Dans les territoires catholiques des Amériques, les esclaves étaient obligatoirement baptisés, sans préparation pour les hispaniques, et après un enseignement sommaire pour les Français, alors que les protestants de toutes obédiences[2] évitaient tout prosélytisme envers leurs esclaves car, pensaient-ils, « on ne peut mettre en esclavage un frère en religion ». S’ils les avaient baptisés, ils auraient dû, logiquement, les affranchir.

Cela entraîna des sociétés très différentes, notamment dans l’approche religieuse des esclaves. D’un côté, acculturation et reculturation par la religion, d’un autre côté, approche diversifiée selon les colonies et les peuplements d’origine.

A Saint-Domingue, l’importation des esclaves a été massive entre la fin de la Guerre de Sept-Ans et la Révolution et ceux qui ont été transplantés en Louisiane avec leurs maîtres étaient en grande partie des « bossales », c’est-à-dire qu'ils étaient nés en Afrique et en avaient conservé le souvenir.

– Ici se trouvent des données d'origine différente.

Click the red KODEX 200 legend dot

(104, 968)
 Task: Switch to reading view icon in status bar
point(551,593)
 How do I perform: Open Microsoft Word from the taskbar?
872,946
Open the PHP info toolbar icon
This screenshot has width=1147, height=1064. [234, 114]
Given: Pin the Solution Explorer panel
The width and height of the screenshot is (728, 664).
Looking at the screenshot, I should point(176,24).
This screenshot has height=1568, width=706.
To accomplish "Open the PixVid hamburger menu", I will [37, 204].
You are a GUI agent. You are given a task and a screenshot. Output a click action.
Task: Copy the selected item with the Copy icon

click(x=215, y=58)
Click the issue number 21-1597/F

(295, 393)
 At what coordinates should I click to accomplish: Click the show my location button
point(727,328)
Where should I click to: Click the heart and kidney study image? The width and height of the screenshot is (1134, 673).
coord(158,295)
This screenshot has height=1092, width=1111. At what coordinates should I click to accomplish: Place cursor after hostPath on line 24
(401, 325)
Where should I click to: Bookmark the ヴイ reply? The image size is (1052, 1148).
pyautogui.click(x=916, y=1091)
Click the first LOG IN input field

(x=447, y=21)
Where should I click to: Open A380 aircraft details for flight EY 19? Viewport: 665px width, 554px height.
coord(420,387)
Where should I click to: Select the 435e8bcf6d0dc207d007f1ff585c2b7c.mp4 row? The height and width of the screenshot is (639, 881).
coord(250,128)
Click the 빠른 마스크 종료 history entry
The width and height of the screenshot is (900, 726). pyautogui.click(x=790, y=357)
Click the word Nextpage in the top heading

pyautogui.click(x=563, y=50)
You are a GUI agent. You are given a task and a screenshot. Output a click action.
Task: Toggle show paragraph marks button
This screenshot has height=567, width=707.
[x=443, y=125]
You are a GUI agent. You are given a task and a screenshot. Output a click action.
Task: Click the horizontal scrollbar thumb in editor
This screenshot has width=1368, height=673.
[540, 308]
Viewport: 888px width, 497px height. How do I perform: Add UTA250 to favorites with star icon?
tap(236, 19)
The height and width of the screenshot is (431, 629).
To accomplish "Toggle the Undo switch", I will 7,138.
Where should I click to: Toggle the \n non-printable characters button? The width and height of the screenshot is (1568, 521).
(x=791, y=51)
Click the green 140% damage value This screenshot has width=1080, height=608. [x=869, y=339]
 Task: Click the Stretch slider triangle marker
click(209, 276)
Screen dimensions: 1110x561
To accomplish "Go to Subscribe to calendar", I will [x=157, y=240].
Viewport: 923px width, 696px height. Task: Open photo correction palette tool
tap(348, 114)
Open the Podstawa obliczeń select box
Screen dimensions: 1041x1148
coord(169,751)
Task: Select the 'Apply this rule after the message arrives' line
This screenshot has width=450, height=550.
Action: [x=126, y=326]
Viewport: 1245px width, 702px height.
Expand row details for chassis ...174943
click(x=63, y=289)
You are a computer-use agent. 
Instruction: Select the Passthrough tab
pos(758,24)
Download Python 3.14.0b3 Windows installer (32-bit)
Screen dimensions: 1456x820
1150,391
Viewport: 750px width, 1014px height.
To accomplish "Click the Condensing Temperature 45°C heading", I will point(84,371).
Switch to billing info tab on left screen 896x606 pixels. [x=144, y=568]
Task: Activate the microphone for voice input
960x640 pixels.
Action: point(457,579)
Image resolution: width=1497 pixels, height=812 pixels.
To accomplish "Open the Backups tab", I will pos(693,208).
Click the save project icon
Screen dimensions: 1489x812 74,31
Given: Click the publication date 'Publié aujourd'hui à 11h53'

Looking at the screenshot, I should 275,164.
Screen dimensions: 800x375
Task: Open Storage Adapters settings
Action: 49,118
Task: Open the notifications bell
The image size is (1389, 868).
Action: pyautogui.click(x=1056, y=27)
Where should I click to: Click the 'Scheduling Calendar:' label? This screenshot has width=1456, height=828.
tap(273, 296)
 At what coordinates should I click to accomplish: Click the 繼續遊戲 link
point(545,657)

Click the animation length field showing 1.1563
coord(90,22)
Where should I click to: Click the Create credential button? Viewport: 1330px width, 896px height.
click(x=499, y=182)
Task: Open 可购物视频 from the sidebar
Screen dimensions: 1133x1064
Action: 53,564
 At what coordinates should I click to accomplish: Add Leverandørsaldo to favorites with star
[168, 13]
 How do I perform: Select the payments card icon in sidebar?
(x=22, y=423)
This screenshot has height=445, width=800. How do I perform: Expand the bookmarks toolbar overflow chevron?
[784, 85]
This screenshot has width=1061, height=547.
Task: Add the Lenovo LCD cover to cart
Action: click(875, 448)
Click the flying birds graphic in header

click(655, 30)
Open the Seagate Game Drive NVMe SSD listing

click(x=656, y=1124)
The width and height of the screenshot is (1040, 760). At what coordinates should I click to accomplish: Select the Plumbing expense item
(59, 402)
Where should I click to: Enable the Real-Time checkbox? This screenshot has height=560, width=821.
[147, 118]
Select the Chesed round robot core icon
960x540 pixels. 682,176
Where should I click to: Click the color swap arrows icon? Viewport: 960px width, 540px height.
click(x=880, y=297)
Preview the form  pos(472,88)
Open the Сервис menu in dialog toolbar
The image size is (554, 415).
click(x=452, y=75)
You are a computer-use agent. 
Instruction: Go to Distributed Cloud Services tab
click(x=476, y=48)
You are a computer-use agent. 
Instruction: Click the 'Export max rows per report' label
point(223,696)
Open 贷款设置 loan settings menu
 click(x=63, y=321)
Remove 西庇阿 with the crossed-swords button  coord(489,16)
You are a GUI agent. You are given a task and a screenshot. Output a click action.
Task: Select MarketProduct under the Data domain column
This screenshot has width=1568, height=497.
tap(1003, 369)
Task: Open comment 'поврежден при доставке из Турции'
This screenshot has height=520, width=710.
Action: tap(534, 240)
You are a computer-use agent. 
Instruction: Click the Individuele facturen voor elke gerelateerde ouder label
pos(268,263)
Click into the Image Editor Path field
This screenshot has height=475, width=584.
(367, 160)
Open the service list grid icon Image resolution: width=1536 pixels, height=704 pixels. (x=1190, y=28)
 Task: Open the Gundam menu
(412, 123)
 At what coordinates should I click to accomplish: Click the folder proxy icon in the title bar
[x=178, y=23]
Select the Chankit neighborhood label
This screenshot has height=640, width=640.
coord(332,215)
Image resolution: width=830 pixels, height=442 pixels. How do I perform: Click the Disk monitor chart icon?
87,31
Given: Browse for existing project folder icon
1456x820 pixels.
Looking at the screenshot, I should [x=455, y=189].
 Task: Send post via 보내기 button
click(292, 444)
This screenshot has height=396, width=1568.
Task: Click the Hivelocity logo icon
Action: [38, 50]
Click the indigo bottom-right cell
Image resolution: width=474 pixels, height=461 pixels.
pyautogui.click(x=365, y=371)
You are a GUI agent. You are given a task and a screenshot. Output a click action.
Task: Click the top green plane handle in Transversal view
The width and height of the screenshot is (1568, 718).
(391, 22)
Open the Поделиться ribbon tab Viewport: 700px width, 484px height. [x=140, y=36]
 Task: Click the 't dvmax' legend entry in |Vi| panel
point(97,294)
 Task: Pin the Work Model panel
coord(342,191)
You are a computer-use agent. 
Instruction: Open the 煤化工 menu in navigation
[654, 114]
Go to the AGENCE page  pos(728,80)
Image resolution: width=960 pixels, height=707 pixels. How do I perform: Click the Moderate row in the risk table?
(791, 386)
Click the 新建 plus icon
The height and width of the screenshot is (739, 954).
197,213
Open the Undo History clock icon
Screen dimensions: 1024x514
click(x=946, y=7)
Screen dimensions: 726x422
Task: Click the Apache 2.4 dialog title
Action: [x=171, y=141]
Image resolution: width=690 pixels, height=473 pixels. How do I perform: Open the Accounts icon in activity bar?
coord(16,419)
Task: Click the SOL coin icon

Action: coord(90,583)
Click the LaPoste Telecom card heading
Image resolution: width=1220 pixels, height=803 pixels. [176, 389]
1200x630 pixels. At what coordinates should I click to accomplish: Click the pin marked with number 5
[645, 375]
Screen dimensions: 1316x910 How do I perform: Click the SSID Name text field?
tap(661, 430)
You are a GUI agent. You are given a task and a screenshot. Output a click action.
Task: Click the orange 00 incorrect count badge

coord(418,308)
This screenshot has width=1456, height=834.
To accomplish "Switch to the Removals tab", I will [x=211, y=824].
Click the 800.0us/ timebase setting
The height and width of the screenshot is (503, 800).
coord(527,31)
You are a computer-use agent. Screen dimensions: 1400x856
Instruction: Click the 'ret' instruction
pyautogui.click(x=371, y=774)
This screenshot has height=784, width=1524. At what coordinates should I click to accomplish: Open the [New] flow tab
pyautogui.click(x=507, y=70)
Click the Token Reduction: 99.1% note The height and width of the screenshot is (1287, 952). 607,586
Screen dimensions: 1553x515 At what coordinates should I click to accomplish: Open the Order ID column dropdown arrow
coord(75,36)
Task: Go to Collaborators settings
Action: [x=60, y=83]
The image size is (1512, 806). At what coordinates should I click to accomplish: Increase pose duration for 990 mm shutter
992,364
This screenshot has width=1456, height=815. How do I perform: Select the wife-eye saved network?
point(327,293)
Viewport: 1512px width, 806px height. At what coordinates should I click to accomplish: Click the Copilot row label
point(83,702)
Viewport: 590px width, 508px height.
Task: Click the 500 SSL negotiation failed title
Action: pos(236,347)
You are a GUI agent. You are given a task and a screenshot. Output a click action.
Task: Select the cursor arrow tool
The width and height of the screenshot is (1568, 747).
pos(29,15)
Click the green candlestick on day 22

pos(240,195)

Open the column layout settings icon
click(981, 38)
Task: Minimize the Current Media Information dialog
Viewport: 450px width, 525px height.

Ils étaient officiellement catholiques, mais avaient conservé clandestinement la religion amenée d’Afrique, le Vaudou, qu’ils pratiquaient parallèlement avec le catholicisme.

En Martinique, contrairement à Haïti où le manque de prêtres se fit sentir après 1804, l’encadrement catholique s’est poursuivi après la Révolution française, puis l’éducation religieuse a continué avec la généralisation des établissements scolaires des frères de Ploërmel et des soeurs de Saint-Joseph de Cluny. L’interdiction de la traite depuis 1817 suppose que lors de l’abolition de l’esclavage, une très grande partie des affranchis étaient des « nègres créoles », c’est-à-dire nés aux Antilles, bien que la traite clandestine se soit poursuivie surtout jusqu’en 1830.

Après 1848, toute tentative d’introduire le protestantisme fut fermement combattue, aussi, lors du tricentenaire des Antilles françaises, la société de ces îles était massivement catholique et l’Eglise catholique profita de cette commémoration pour faire le lien, avec l’assentiment des autorités laïques, entre catholicité et colonisation française par diverses publications qui justifiaient, à postériori, son « action civilisatrice ».

Par ses divers articles, ce numéro des « Cahiers d’Histoire » consacré aux territoires américains qui ont été colonisés par la France, met en relation une histoire rappelant leurs liens anciens, malgré des destins qui ont divergé à partir du premier quart du XIXe siècle.